As noted here, I’m commenting daily on the WMG Holiday Spectacular—which is a great project that releases a story every day. These might be reviews. Or not. They might be interesting. Or … um … not. They will be fun, though. For me, at least.

Here’s the next story.

 

“Chicken Chuck and the Congo Connection”
Patricia Duffy Novak

The story’s introduction calls this an unusual romance. Fair enough.

I first met Patricia Duffy Novak at a science fiction convention quite a few years back—I don’t recall which one. I knew her name, though. Back then I was a baby writer—well, in reality we both were, but she was all over various Marion Zimmer Bradley projects as well as published in several other fantasy venues so to me she was already a name. Regardless, I was quite early in my own path, and as I recall I was the teensiest bit jealous. After brief contact, though, that jealousy faded. Patricia Duffy Novak is just an amazing person. As sharp as the world-class economist she is, and as friendly as any person has ever been.

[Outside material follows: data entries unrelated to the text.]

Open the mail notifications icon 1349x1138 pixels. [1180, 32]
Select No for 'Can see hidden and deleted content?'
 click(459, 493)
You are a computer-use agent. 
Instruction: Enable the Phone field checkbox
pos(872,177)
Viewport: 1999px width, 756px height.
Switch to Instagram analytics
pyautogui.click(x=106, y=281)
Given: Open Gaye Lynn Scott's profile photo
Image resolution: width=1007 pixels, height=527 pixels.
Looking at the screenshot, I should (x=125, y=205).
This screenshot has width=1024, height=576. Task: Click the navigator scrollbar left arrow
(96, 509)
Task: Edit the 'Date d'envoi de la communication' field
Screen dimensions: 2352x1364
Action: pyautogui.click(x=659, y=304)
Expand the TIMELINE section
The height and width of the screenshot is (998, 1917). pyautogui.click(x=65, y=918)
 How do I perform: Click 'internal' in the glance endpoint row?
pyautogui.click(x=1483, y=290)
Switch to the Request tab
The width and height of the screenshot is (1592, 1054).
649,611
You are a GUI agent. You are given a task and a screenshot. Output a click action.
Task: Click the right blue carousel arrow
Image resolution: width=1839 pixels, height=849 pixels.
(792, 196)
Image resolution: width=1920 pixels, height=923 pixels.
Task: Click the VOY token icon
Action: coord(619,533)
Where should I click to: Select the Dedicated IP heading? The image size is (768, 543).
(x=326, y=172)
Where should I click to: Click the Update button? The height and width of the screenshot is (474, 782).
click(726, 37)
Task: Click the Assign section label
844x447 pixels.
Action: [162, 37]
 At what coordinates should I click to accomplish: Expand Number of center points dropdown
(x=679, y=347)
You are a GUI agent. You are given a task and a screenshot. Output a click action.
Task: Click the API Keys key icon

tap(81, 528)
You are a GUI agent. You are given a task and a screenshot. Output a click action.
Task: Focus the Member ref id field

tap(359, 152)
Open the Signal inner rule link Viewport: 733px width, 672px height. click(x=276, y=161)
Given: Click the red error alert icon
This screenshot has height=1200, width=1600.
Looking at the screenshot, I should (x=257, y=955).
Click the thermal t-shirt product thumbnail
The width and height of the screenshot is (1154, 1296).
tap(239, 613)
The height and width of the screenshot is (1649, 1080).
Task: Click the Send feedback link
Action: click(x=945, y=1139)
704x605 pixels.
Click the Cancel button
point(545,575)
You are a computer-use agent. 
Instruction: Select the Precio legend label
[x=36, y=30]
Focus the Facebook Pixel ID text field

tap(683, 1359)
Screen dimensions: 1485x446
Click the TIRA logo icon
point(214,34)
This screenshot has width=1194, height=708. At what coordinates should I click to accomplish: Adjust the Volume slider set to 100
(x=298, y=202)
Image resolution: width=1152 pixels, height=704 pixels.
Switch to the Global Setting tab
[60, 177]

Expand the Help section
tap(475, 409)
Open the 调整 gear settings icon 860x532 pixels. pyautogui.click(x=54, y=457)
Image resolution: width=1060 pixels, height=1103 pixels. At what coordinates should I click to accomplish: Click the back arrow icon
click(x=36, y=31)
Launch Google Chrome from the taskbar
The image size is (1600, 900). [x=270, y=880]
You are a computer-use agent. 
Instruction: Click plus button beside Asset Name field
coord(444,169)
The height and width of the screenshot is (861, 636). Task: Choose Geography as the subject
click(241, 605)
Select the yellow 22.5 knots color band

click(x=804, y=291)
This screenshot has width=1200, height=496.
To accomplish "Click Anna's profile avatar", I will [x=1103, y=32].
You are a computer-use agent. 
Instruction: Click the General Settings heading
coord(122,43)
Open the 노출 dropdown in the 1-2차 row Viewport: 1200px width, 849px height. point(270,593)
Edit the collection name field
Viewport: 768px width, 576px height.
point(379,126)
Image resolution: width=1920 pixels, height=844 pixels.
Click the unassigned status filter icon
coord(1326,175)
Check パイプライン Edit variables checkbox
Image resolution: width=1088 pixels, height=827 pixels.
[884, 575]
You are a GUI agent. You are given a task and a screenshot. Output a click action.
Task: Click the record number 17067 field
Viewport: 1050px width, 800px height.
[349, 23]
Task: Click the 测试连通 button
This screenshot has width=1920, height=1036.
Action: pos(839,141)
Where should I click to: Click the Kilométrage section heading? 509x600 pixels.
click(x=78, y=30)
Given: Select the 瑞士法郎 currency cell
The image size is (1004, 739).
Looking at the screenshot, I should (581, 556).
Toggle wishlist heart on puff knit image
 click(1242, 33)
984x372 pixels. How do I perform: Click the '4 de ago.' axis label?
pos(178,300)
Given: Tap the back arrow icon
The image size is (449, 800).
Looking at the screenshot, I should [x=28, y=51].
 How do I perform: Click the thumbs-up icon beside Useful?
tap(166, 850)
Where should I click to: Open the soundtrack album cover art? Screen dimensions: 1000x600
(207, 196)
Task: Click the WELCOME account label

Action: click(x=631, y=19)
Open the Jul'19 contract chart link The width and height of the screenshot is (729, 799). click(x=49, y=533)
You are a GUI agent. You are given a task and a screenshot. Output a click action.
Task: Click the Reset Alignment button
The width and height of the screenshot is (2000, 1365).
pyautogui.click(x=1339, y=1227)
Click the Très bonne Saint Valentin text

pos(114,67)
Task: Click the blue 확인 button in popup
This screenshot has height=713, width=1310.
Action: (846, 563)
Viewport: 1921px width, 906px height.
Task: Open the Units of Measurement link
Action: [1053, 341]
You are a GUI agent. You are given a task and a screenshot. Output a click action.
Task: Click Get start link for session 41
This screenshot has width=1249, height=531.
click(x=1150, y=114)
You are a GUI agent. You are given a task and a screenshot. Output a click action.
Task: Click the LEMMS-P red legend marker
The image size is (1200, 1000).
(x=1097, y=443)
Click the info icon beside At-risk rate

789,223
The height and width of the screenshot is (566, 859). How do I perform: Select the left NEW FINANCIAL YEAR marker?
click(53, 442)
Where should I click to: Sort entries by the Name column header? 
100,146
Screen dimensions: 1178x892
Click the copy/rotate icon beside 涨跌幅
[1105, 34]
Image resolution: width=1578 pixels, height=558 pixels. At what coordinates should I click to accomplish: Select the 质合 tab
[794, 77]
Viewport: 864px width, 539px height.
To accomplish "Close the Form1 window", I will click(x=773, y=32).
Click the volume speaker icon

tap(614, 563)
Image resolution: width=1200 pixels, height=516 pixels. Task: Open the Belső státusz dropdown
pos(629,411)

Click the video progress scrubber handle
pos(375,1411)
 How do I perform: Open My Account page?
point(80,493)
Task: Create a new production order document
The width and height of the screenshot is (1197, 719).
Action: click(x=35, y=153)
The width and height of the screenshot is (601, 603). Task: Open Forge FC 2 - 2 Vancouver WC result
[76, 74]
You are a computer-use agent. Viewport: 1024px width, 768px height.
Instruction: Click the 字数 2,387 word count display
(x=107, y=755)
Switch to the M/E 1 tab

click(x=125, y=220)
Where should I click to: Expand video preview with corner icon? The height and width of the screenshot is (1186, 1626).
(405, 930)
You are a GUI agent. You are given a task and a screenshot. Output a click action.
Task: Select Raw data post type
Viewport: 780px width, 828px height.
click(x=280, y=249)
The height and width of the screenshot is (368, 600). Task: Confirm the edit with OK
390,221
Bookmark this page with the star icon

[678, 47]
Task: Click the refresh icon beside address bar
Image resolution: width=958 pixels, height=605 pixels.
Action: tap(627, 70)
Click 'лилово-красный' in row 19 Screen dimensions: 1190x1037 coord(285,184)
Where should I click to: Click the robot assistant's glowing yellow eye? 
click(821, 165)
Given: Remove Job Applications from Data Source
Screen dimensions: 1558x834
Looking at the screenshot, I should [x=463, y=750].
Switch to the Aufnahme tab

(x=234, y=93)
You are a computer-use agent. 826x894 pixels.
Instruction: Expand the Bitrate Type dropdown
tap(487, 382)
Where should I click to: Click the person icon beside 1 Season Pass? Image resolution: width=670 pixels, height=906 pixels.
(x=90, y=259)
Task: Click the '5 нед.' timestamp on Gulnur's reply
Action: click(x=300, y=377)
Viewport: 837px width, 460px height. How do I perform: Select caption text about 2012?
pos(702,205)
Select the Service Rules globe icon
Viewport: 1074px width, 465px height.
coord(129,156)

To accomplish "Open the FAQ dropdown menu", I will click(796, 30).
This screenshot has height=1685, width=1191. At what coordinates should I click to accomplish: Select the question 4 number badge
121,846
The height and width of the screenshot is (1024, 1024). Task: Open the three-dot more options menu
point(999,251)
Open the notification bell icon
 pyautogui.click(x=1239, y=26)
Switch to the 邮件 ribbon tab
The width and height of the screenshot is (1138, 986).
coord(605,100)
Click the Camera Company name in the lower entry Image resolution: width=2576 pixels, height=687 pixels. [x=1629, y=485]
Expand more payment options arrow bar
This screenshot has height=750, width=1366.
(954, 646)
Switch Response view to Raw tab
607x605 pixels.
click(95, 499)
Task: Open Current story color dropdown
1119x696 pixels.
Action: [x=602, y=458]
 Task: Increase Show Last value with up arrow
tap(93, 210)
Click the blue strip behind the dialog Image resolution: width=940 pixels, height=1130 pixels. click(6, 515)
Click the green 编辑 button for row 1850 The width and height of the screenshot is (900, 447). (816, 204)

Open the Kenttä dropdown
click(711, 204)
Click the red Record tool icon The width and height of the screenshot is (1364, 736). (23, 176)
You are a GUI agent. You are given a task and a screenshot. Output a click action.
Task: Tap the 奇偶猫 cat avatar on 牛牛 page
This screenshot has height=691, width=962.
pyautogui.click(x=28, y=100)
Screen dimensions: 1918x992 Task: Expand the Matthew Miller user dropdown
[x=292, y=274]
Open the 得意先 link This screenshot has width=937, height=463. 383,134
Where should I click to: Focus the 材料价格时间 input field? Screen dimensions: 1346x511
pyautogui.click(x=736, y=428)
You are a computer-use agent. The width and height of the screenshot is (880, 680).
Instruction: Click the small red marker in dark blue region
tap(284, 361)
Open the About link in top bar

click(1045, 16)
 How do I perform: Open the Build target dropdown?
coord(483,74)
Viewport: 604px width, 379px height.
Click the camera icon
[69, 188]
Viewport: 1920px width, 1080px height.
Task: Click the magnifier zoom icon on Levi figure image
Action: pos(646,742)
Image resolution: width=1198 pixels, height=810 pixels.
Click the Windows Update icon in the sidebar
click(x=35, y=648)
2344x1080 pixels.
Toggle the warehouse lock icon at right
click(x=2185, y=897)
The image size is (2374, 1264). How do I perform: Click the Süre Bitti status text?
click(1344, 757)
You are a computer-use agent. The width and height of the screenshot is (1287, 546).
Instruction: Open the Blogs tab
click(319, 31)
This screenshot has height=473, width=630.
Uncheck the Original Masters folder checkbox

Time passed, though and I went my own way as she went on hers. Our paths never really crossed again except, perhaps, for a few moments when Lisa Silverthorne (who both Patricia and I are lucky enough to call friends) would fill me in a bit.

So, I was quite excited when after some twenty-plus years, Patricia and I attended the same workshop. It was great catching up, and as a result I occasionally see her on Facebook gently schooling economic truths to people who clearly don’t understand that—yes—she is actually the expert in the room. It’s kind of a blast, really. Call it a guilty pleasure.

Anyway.

Life is weird. People cross paths, then take paths that go such different directions that they seem to be simply absent, then come back together. Is it fate? Is it random chance? Is it magic? Who knows? Life is life. It happens. You move on. Still, the past is the past and it happened, and whatever happened, big or small, changed you in some way or another. People build connections, some thin, others strong. And some of those connections—maybe, if we’re lucky—transcend time.

That’s what I was thinking about as I read “Chicken Chuck and the Congo Connection.”

It is, as the introduction says, an unusual romance.

I suspect you’ll like it. But even if you find it not your cuppa, I’m certain you’ll like the main character just as much as you’d like Patricia if you met her in person. That alone makes this one worth the read.